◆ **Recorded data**
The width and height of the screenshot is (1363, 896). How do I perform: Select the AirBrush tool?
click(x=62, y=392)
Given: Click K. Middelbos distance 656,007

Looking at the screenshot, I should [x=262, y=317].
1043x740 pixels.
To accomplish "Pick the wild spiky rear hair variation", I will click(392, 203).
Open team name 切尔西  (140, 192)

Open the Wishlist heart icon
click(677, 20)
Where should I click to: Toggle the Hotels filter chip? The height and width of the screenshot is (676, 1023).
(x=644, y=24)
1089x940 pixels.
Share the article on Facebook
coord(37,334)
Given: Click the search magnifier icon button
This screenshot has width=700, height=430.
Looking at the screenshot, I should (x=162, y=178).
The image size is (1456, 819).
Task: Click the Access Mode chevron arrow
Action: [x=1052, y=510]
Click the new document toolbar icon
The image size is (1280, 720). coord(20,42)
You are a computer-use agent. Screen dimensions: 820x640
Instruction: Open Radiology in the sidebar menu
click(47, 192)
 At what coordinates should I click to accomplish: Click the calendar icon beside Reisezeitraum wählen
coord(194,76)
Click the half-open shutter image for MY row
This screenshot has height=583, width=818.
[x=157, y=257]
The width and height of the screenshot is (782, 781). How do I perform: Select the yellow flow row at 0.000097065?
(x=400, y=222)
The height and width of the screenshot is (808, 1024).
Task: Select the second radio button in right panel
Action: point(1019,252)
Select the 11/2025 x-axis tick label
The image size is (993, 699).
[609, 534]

◆ **Task**
Retype every record above exactly.

◆ **Completed task**
The width and height of the screenshot is (1363, 896). How do I perform: Select the AirBrush tool?
click(x=62, y=392)
Given: Click K. Middelbos distance 656,007

Looking at the screenshot, I should [x=262, y=317].
1043x740 pixels.
To accomplish "Pick the wild spiky rear hair variation", I will click(392, 203).
Open team name 切尔西  (140, 192)

Open the Wishlist heart icon
click(677, 20)
Where should I click to: Toggle the Hotels filter chip? The height and width of the screenshot is (676, 1023).
(x=644, y=24)
1089x940 pixels.
Share the article on Facebook
coord(37,334)
Given: Click the search magnifier icon button
This screenshot has width=700, height=430.
Looking at the screenshot, I should (x=162, y=178).
The image size is (1456, 819).
Task: Click the Access Mode chevron arrow
Action: [x=1052, y=510]
Click the new document toolbar icon
The image size is (1280, 720). coord(20,42)
You are a computer-use agent. Screen dimensions: 820x640
Instruction: Open Radiology in the sidebar menu
click(47, 192)
 At what coordinates should I click to accomplish: Click the calendar icon beside Reisezeitraum wählen
coord(194,76)
Click the half-open shutter image for MY row
This screenshot has height=583, width=818.
[x=157, y=257]
The width and height of the screenshot is (782, 781). How do I perform: Select the yellow flow row at 0.000097065?
(x=400, y=222)
The height and width of the screenshot is (808, 1024).
Task: Select the second radio button in right panel
Action: point(1019,252)
Select the 11/2025 x-axis tick label
The image size is (993, 699).
[609, 534]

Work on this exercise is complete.